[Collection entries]

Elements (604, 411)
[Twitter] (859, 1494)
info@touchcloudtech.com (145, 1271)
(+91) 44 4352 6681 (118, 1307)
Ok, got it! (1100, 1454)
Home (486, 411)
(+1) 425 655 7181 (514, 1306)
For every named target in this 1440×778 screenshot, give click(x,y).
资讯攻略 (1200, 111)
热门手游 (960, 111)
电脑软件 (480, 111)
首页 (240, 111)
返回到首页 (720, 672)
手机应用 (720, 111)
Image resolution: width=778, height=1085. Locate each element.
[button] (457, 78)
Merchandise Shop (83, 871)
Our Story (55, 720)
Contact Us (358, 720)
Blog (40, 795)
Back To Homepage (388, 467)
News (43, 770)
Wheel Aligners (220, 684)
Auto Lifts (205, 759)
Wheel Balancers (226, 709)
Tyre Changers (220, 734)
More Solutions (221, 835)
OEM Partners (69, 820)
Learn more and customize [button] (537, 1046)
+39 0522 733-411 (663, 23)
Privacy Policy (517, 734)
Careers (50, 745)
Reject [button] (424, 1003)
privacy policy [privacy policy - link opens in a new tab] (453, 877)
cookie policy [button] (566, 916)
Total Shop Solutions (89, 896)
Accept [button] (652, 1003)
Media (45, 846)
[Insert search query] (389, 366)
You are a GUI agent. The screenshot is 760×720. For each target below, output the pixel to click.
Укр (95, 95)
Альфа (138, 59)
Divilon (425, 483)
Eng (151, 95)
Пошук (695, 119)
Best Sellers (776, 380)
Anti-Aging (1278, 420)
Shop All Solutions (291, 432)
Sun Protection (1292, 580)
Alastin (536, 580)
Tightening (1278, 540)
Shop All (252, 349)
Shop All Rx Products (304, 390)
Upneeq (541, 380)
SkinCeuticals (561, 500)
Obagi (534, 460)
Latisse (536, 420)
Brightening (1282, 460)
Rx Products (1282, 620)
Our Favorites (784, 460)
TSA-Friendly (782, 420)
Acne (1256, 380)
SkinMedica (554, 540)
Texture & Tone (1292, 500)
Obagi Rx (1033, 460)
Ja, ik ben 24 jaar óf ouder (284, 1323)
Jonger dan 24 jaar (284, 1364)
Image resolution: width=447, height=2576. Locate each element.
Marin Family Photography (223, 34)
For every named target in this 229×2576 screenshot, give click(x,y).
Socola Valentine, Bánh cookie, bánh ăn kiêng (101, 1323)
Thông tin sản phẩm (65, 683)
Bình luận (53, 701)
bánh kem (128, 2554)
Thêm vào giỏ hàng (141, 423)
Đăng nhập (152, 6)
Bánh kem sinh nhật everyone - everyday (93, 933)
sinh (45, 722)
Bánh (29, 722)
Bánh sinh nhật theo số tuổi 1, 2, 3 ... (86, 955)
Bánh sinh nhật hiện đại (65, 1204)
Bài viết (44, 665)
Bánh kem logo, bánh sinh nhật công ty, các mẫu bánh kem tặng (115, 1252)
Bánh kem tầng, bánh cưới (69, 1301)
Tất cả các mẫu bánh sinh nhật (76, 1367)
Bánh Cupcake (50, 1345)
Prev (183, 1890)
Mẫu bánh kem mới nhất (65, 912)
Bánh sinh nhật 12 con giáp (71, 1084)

**DIRECTIONS:** Please rewrite all the entries above, swapping "Wheel" for "Tire" and leaving everything else unchanged.

**RESULT OF THE EXERCISE:**
Elements (604, 411)
[Twitter] (859, 1494)
info@touchcloudtech.com (145, 1271)
(+91) 44 4352 6681 (118, 1307)
Ok, got it! (1100, 1454)
Home (486, 411)
(+1) 425 655 7181 (514, 1306)
For every named target in this 1440×778 screenshot, give click(x,y).
资讯攻略 (1200, 111)
热门手游 (960, 111)
电脑软件 (480, 111)
首页 (240, 111)
返回到首页 (720, 672)
手机应用 (720, 111)
Image resolution: width=778, height=1085. Locate each element.
[button] (457, 78)
Merchandise Shop (83, 871)
Our Story (55, 720)
Contact Us (358, 720)
Blog (40, 795)
Back To Homepage (388, 467)
News (43, 770)
Tire Aligners (220, 684)
Auto Lifts (205, 759)
Tire Balancers (226, 709)
Tyre Changers (220, 734)
More Solutions (221, 835)
OEM Partners (69, 820)
Learn more and customize [button] (537, 1046)
+39 0522 733-411 (663, 23)
Privacy Policy (517, 734)
Careers (50, 745)
Reject [button] (424, 1003)
privacy policy [privacy policy - link opens in a new tab] (453, 877)
cookie policy [button] (566, 916)
Total Shop Solutions (89, 896)
Accept [button] (652, 1003)
Media (45, 846)
[Insert search query] (389, 366)
You are a GUI agent. The screenshot is 760×720. For each target below, output the pixel to click.
Укр (95, 95)
Альфа (138, 59)
Divilon (425, 483)
Eng (151, 95)
Пошук (695, 119)
Best Sellers (776, 380)
Anti-Aging (1278, 420)
Shop All Solutions (291, 432)
Sun Protection (1292, 580)
Alastin (536, 580)
Tightening (1278, 540)
Shop All (252, 349)
Shop All Rx Products (304, 390)
Upneeq (541, 380)
SkinCeuticals (561, 500)
Obagi (534, 460)
Latisse (536, 420)
Brightening (1282, 460)
Rx Products (1282, 620)
Our Favorites (784, 460)
TSA-Friendly (782, 420)
Acne (1256, 380)
SkinMedica (554, 540)
Texture & Tone (1292, 500)
Obagi Rx (1033, 460)
Ja, ik ben 24 jaar óf ouder (284, 1323)
Jonger dan 24 jaar (284, 1364)
Image resolution: width=447, height=2576. Locate each element.
Marin Family Photography (223, 34)
For every named target in this 229×2576 screenshot, give click(x,y).
Socola Valentine, Bánh cookie, bánh ăn kiêng (101, 1323)
Thông tin sản phẩm (65, 683)
Bình luận (53, 701)
bánh kem (128, 2554)
Thêm vào giỏ hàng (141, 423)
Đăng nhập (152, 6)
Bánh kem sinh nhật everyone - everyday (93, 933)
sinh (45, 722)
Bánh (29, 722)
Bánh sinh nhật theo số tuổi 1, 2, 3 ... (86, 955)
Bánh sinh nhật hiện đại (65, 1204)
Bài viết (44, 665)
Bánh kem logo, bánh sinh nhật công ty, các mẫu bánh kem tặng (115, 1252)
Bánh kem tầng, bánh cưới (69, 1301)
Tất cả các mẫu bánh sinh nhật (76, 1367)
Bánh Cupcake (50, 1345)
Prev (183, 1890)
Mẫu bánh kem mới nhất (65, 912)
Bánh sinh nhật 12 con giáp (71, 1084)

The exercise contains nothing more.